Gli Stati Uniti hanno dunque buttato sul piatto piangente dell'economia
turca un'altra bella quota di dollaroni sonanti, pari circa a 30 miliardi,
ai quali si aggiunge un [[Omega]] miliardo di dollari per migliorare ad
allargare le basi militari, denaro che verrà incassato dalle compagnie
turche che acquisiranno gli appalti.
Ma non è finita qui: sembra che tra gli accordi sotto-banco ci
sia anche la disponibilità americana di concedere alle truppe turche
di invadere una parte del nord dell'Iraq ed in specifico la regione petrolifera
irachena di Kirkuk e Mosul, abitata da una frazione irrisoria di turcomanni,
usati a proposito come pretesto etno-umanitario.

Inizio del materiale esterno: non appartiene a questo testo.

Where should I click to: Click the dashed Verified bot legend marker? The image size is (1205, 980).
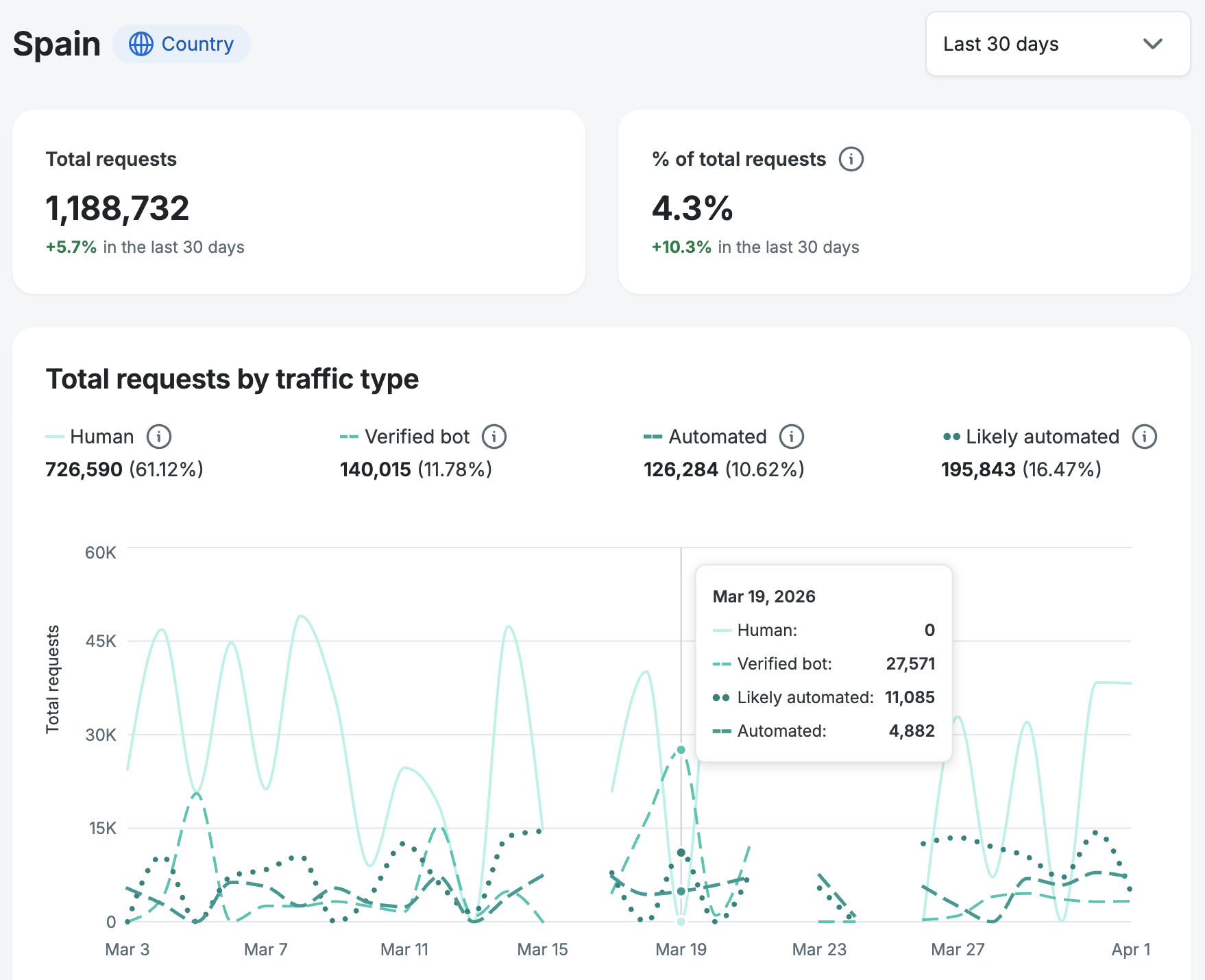pyautogui.click(x=349, y=437)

Ma la ragione è
anche un'altra: la Turchia vive perennemente con la "paranoia" curda e
teme come peggiore esito della guerra anti-Saddam la costituzione di una
regione autonoma curda nel nord dell'Iraq. Quello che in realtà
i governi turchi avevano ed hanno in comune con il "nemico" Saddam era
la medesima posizione nei confronti della causa curda: la regione del
Kurdistan semplicemente non è mai esistita, né potrà
mai esistere.
Se le cose stanno così non si capisce tanta reticenza del parlamento
Turco al transito dei militari americani, già presenti in forze
con 90.000 soldati, dal proprio territorio: proviamo a capire le possibili
motivazioni di tale "ostruzionismo".
La prima l'abbiamo già accennata e riguarda il prezzo; andando
avanti possiamo evidenziare come elemento prioritario della politica turca
sia l'ingresso nell'Unione Europea, e, essendo la Francia e la Germania
fortemente contrarie alla guerra americana, è possibile che nel
medio periodo le richieste turche di entrata nella compagine europea verranno
caldamente respinte; proseguendo sulla stessa riga sappiamo anche che
la popolazione turca è al 90% contraria alla guerra contro l'Iraq
e l'impopolarità non piace a nessun governante; sappiamo anche
che gli Stati Uniti stanno giocando su diversi tavoli ed uno di questi
è costituito dall'opposizione curda irachena che ha avuto come
promessa la non ingerenza turca all'interno del proprio territorio e questo
puzza un pochino di bluff; per concludere la maggioranza parlamentare
turca è costituita dai moderati islamici di Tayyip Erdogan che
vivono una contraddizione interna tra filo "islamismo" elettorale e filo-"occidentalismo"
della prassi.
Naturalmente l'ultima parola è spettata ai militari, il vero
potere esecutivo turco, la cui decisione, dopo una breve valutazione dei
pro e dei contro, non poteva che essere positiva.